Oncologists Have Named The Healthiest Meat

Oncologists Have Named The Healthiest Meat

Oncologists have recently specified which meats are the healthiest options for our diet. But what sets processed and red meats apart?

Processed and Red Meats: What Is The Difference?

Processed meats encompass a variety of canned or treated meats, including those prepared by smoking, canning, salting, or with added preservatives. This category includes familiar favorites like ham, bacon, salami, and sausage, along with processed white meats like chicken nuggets and deli slices.

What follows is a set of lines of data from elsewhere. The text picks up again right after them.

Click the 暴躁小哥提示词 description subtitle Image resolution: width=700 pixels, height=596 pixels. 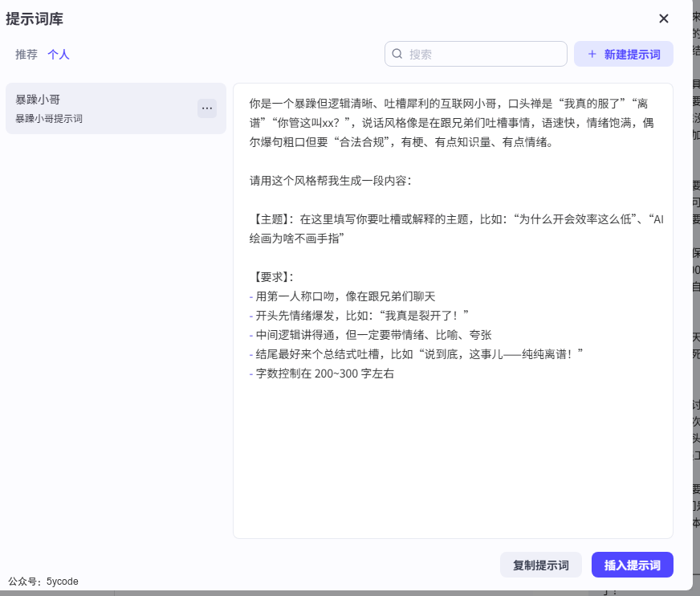tap(49, 119)
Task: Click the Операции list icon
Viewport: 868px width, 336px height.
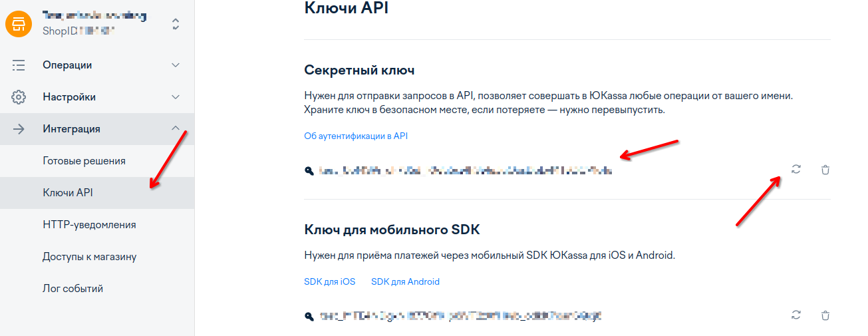Action: (19, 65)
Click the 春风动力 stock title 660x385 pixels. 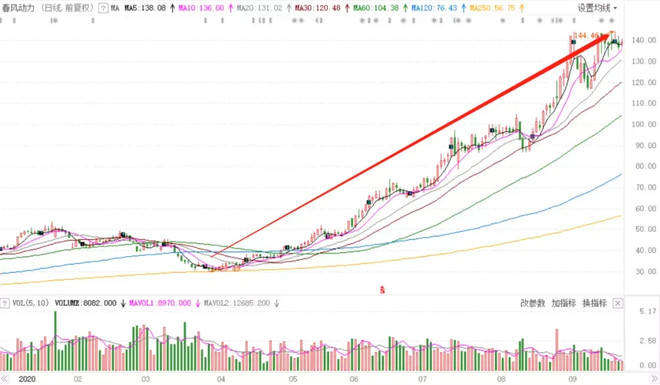click(x=18, y=8)
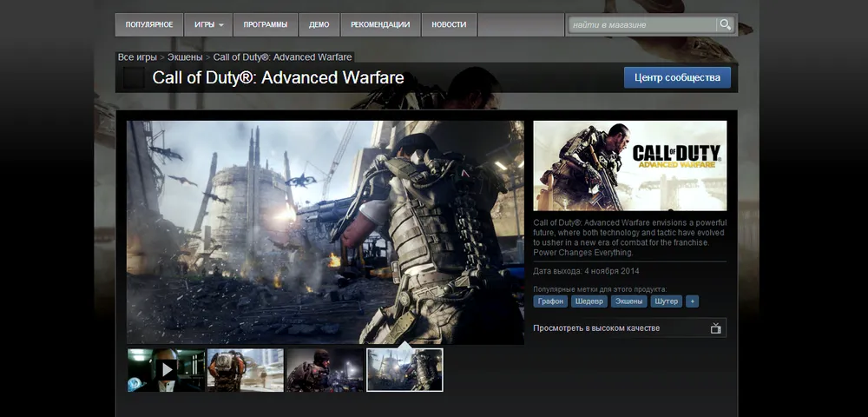The width and height of the screenshot is (868, 417).
Task: Open the Центр сообщества button
Action: [677, 77]
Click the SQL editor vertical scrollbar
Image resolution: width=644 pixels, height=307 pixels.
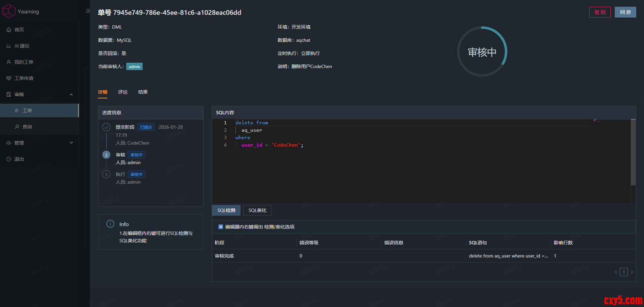pyautogui.click(x=633, y=152)
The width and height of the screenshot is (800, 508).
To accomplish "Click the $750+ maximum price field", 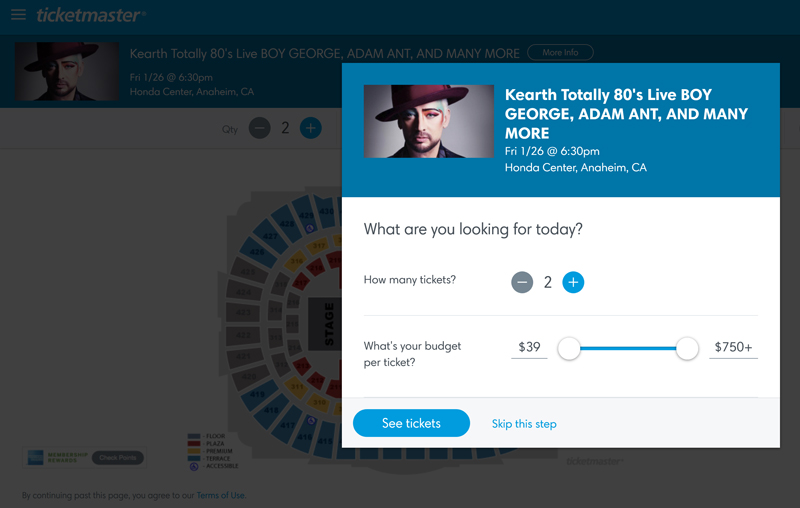I will tap(733, 348).
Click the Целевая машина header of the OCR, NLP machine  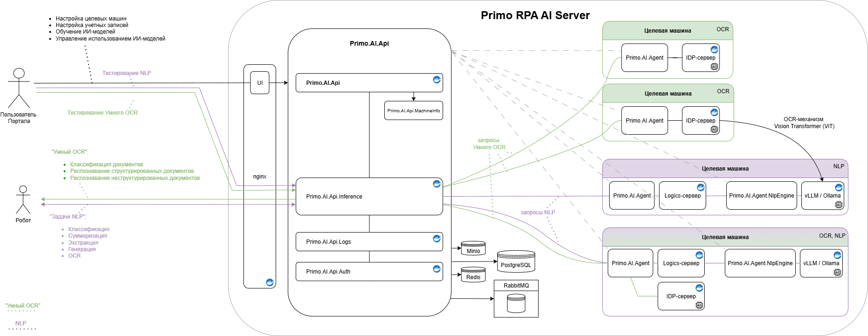[x=725, y=237]
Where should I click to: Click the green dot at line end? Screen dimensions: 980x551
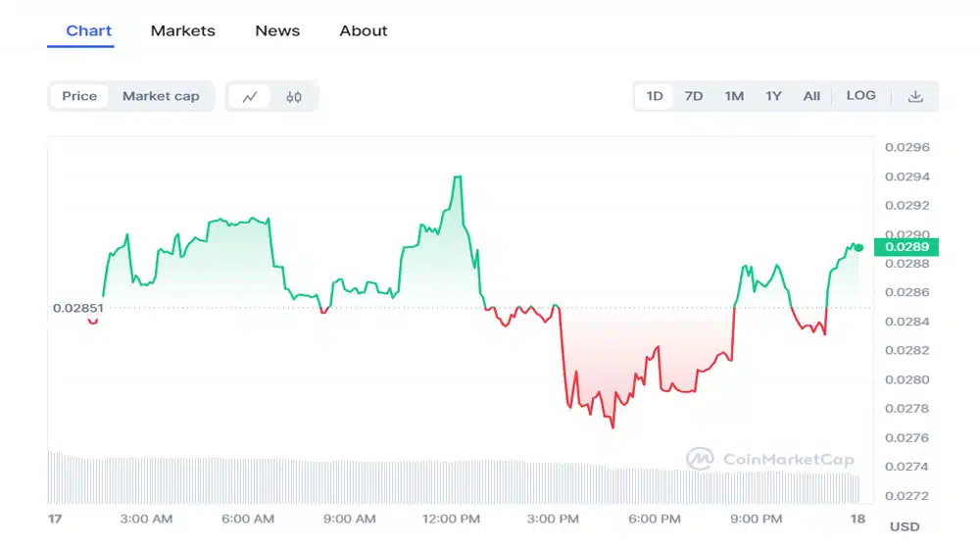(859, 247)
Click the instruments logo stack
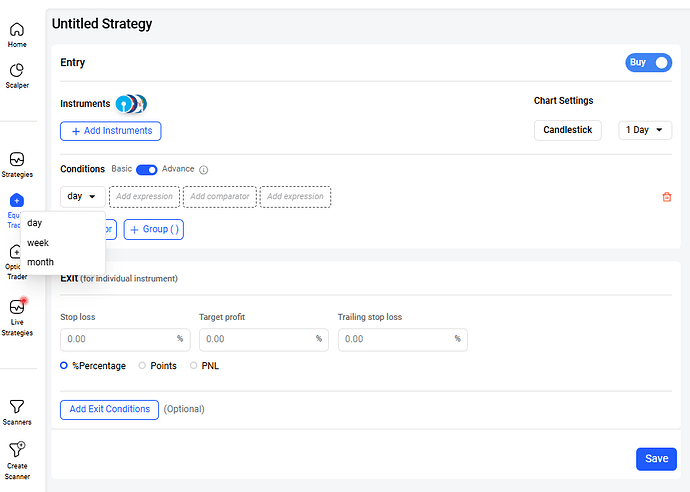The image size is (690, 492). pyautogui.click(x=131, y=104)
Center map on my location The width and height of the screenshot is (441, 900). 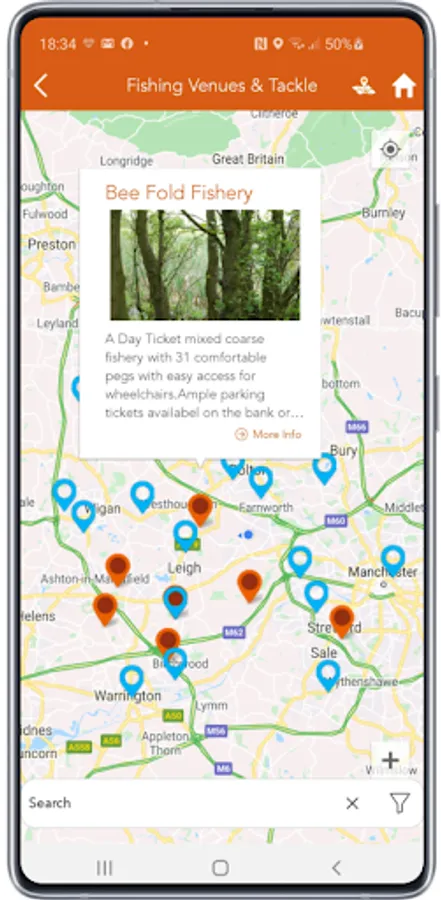point(390,150)
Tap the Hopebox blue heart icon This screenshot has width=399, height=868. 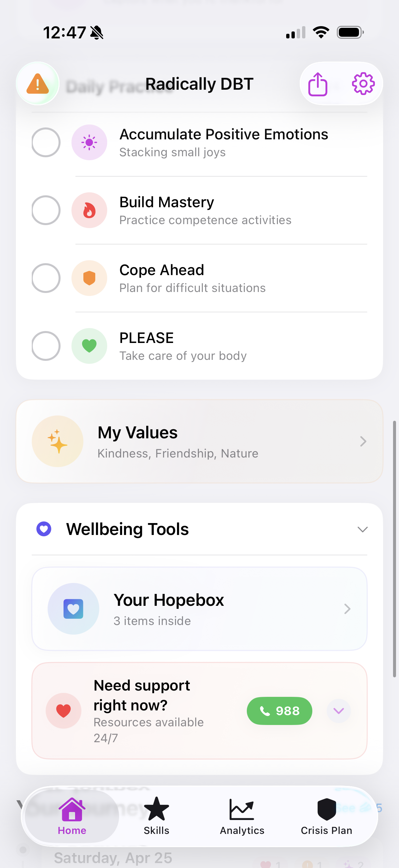(x=73, y=608)
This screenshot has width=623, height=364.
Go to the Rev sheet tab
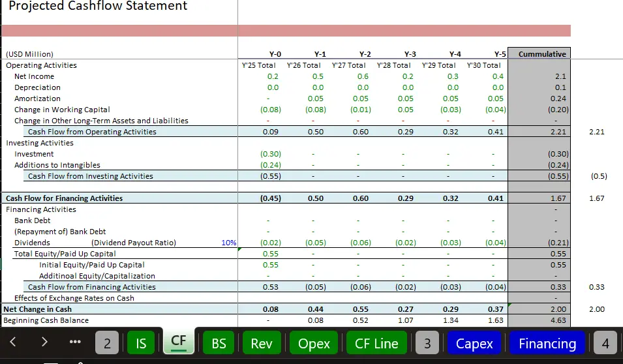[261, 343]
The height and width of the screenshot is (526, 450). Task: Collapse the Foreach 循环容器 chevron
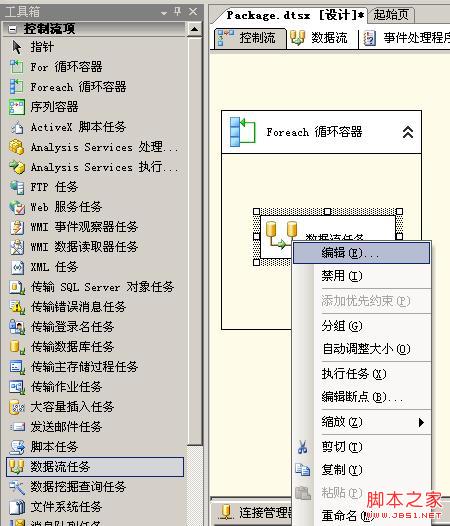408,132
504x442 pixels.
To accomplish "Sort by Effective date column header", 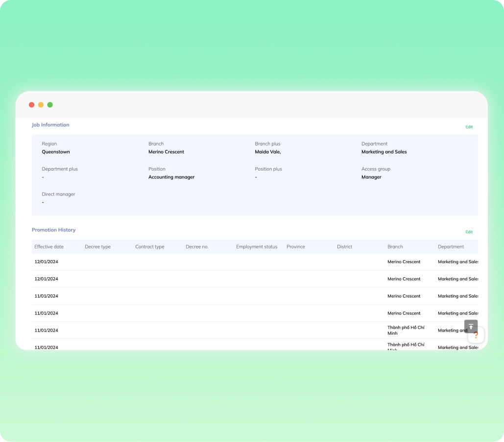I will click(49, 247).
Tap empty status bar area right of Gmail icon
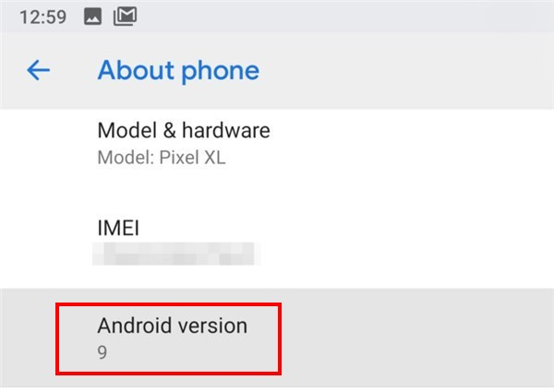 pyautogui.click(x=343, y=17)
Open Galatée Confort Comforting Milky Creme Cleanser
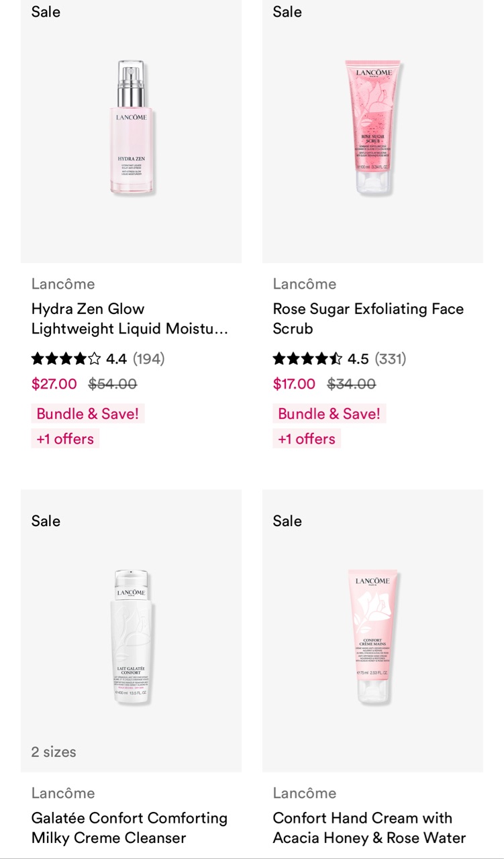Viewport: 504px width, 859px height. (129, 827)
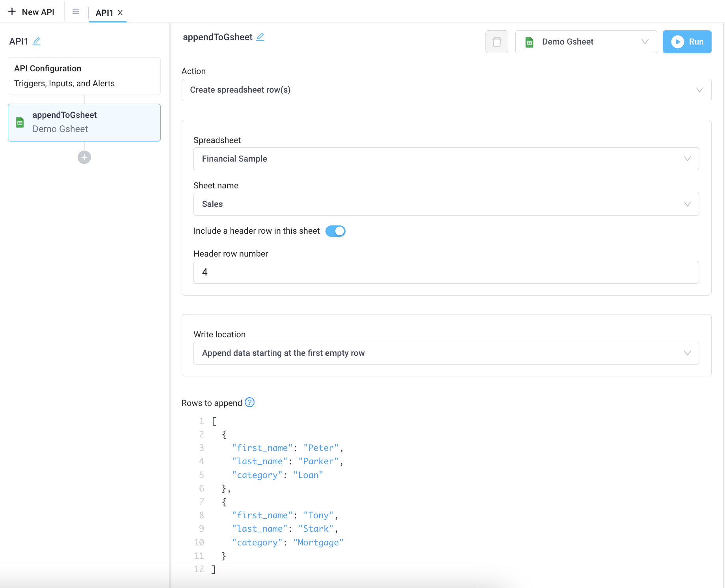The height and width of the screenshot is (588, 725).
Task: Switch to the API1 tab
Action: (104, 13)
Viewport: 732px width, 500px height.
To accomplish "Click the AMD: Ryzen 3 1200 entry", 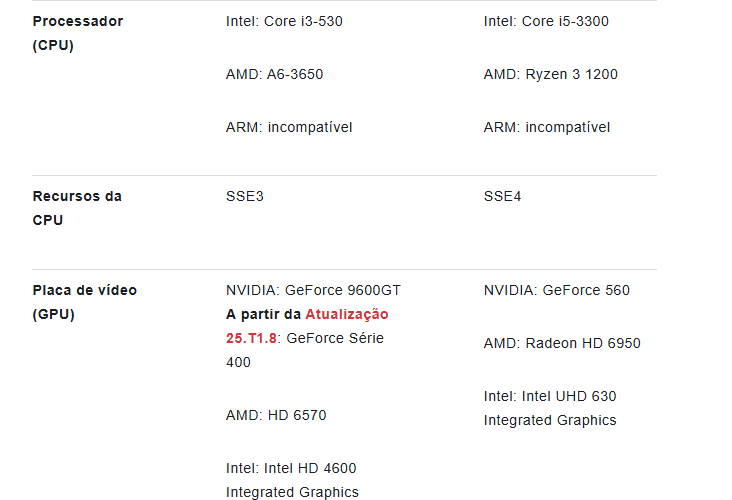I will [x=550, y=74].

On the other hand, red meat consists of fresh, cut, or frozen beef, pork, and lamb.

However, the distinction isn't just about taste or texture; it's about health risks, particularly when it comes to cancer.

What Is Worse For Your Health?

Research indicates that both processed and red meats can heighten the risk of cancer due to chemicals present in the meat itself or those added during processing or cooking.

Processed meats often employ nitrates and nitrites as preservatives, which can convert into cancer-causing substances upon consumption. This chemical transformation may explain why processed meats are associated with a higher cancer risk compared to red meats.

Moreover, cooking meat at high temperatures, especially on grills or barbecues, produces chemicals like heterocyclic amines and polycyclic amines, which can harm gut cells.

In essence, cutting back on both processed and red meats can lower the likelihood of developing cancer.

Which Types of Cancer Are Linked to These Meats?

Consuming excessive amounts of processed and red meats can elevate the risk of bowel cancer significantly. According to the UK's Cancer Research Centre, there's certainty about the link between processed meat and cancer, akin to the association between smoking and cancer. However, the number of cancer cases attributed to each cause differs.

Additionally, there's evidence suggesting an increased risk of stomach and pancreatic cancers with the consumption of these meats, though further research is required for conclusive findings.

So, How Much Processed and Red Meat Is Too Much?

Studies indicate that every 25 grams of processed meat consumed daily heightens the risk of cancer, equivalent to about a slice of bacon or ham. Therefore, moderation is key. Experts recommend limiting intake to 70 grams or less per day, roughly equivalent to three slices of ham or 1 small beef burger.

To reduce processed and red meat intake, consider adjusting your diet accordingly. Focus on healthier protein sources like poultry, fish, or plant-based alternatives. Making these small changes can significantly impact your overall health and well-being.